Scrutiny Continues Over Use of Race in Estimated GFR

/kidneynews/12_10_11/1/graphic/1f1.jpg

As calls for social justice and unrest reach into every corner of American life, the controversy over the inclusion of race as a factor in calculating estimated glomerular filtration rates reached more milestones as ASN and the National Kidney Foundation (NKF) formed a task force to reassess the practice, a congressional committee chair sought information from medical societies about the use of race in clinical algorithms, and more institutions moved away from the practice.

The issue even hit the mainstream media with a story from Consumer Reports, “Medical Algorithms Have a Race Problem.”

The NKF-ASN Task Force on Reassessing the Inclusion of Race in Diagnosing Kidney Disease is co-chaired by Cynthia Delgado, MD, and Neil R. Powe, MD, MPH, MBA. Delgado is an associate professor of medicine at the University of California, San Francisco, where Powe is also a professor of medicine.

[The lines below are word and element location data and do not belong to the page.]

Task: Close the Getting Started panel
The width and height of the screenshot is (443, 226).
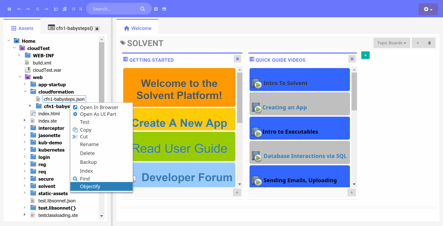Action: pos(237,59)
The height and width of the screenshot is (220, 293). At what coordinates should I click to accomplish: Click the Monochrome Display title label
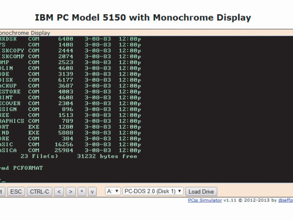click(24, 33)
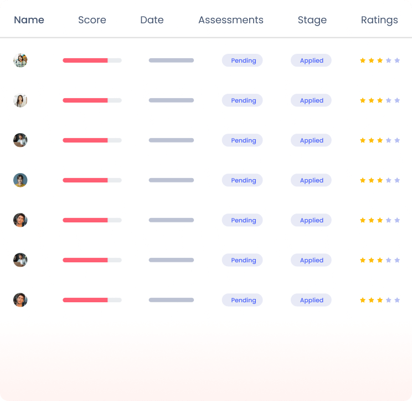Viewport: 412px width, 401px height.
Task: Sort by the Date column header
Action: 152,20
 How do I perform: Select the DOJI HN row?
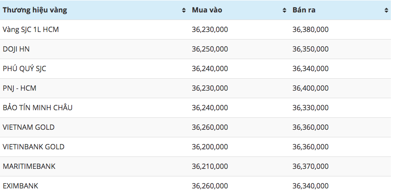click(195, 49)
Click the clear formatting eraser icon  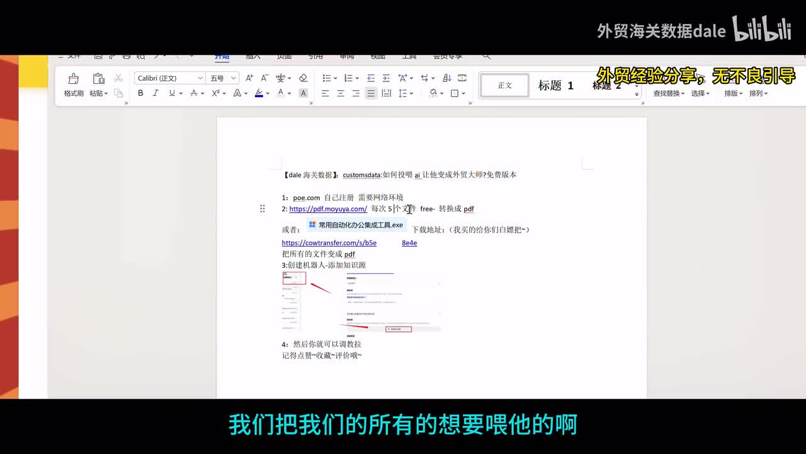click(x=303, y=78)
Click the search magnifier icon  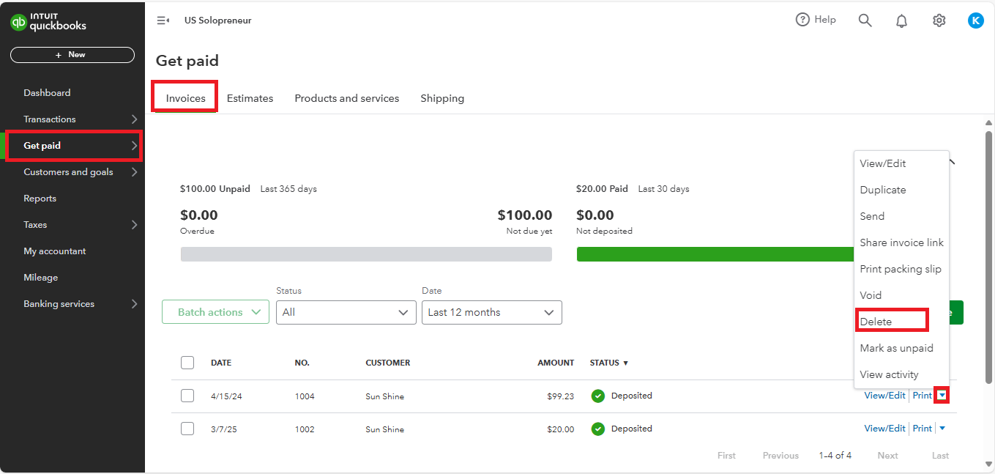coord(865,21)
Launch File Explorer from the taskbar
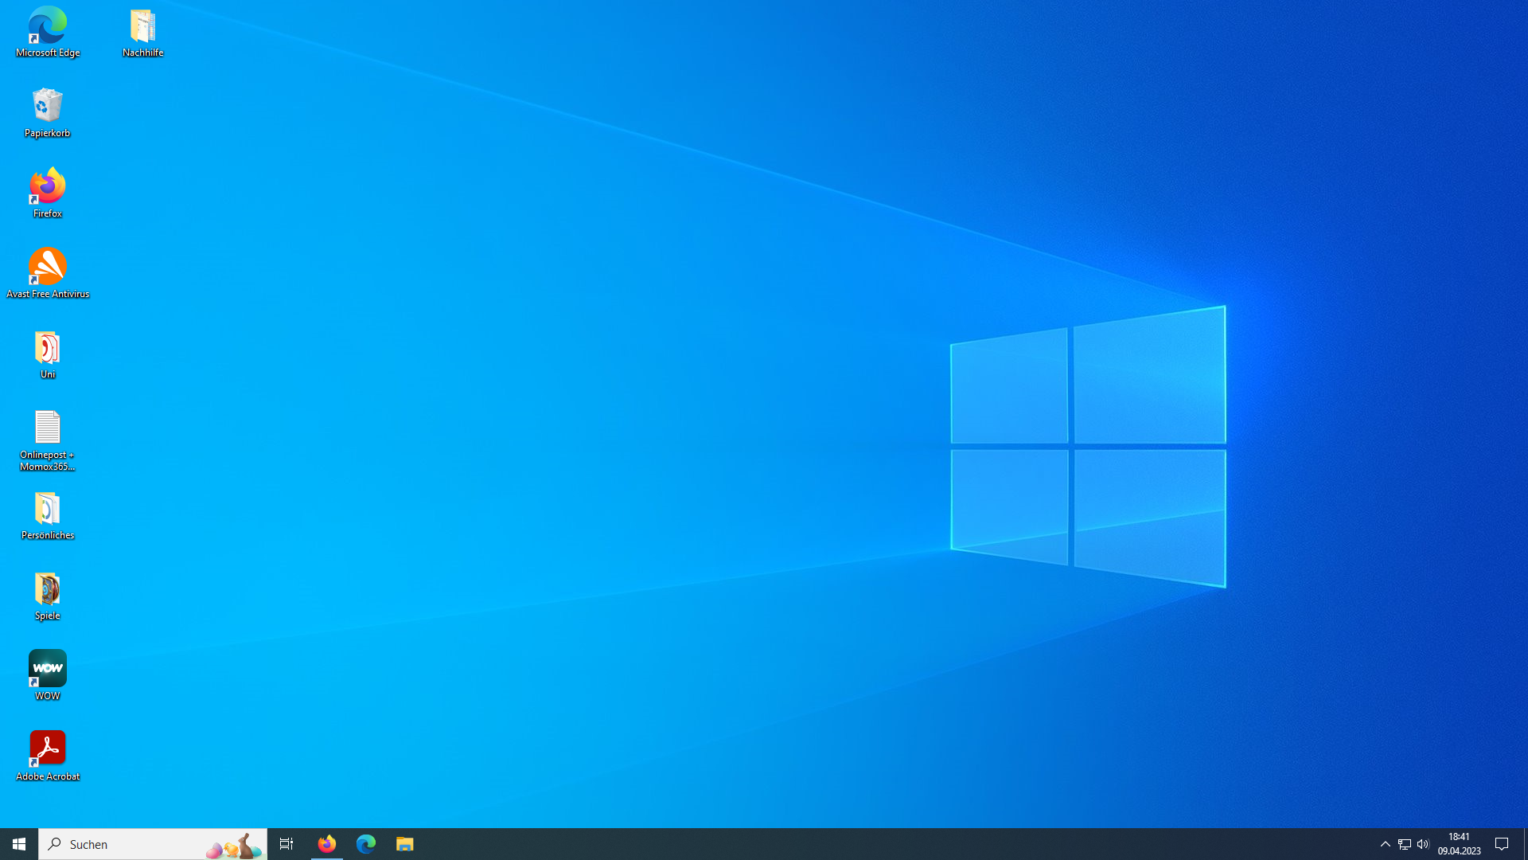 click(x=405, y=844)
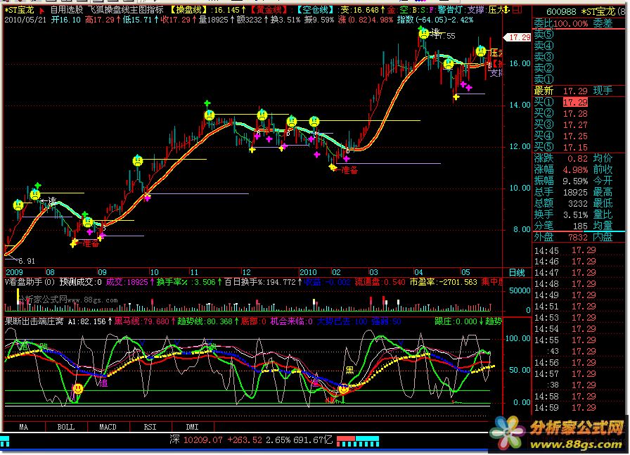Click the 深 index value 10209.07 in status bar

pyautogui.click(x=204, y=440)
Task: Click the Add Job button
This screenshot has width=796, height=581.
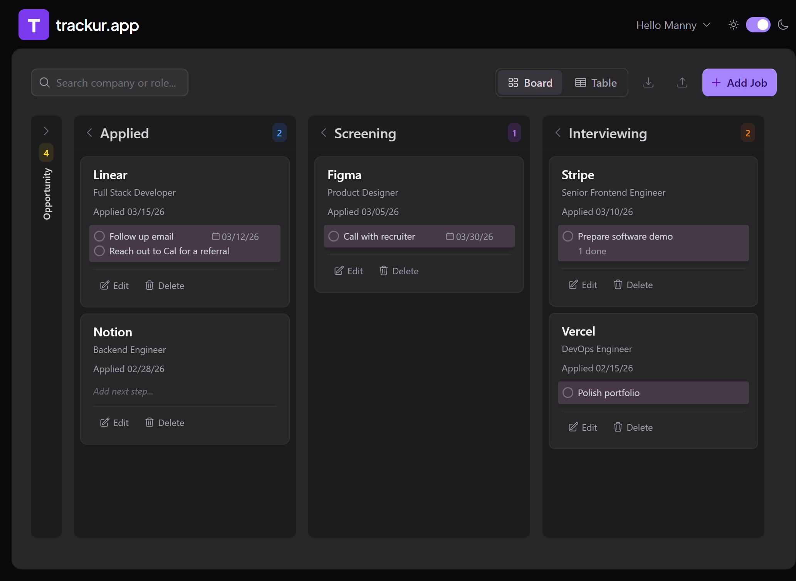Action: coord(739,82)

Formed in August, the task force has begun its deliberations and plans to issue its initial recommendations by the end of 2020.

“We have been charged with examining the inclusion of race in the estimation of GFR and its implications for the diagnosis and subsequent management of patients with or at risk for kidney disease,” Delgado said. “We have also been charged with recognizing that any change in eGFR reporting must consider multiple social and clinical implications, be based on rigorous science, and be part of a national conversation about uniform reporting across healthcare systems. Those are just two of the five charges that we have gotten.”

The task force includes 14 members with broad expertise in healthcare disparities, epidemiology, health services research, genetic ancestry, clinical chemistry, patient safety and performance improvement, pharmacology, and social sciences, as well as two patients.

The recommendations will be vetted by an eGFR Advisory Board, Delgado said, and “go through a series of checks by members of the nephrology community at large, including patients and patient advocacy groups, to make sure that we are all in agreement with what we recommend.”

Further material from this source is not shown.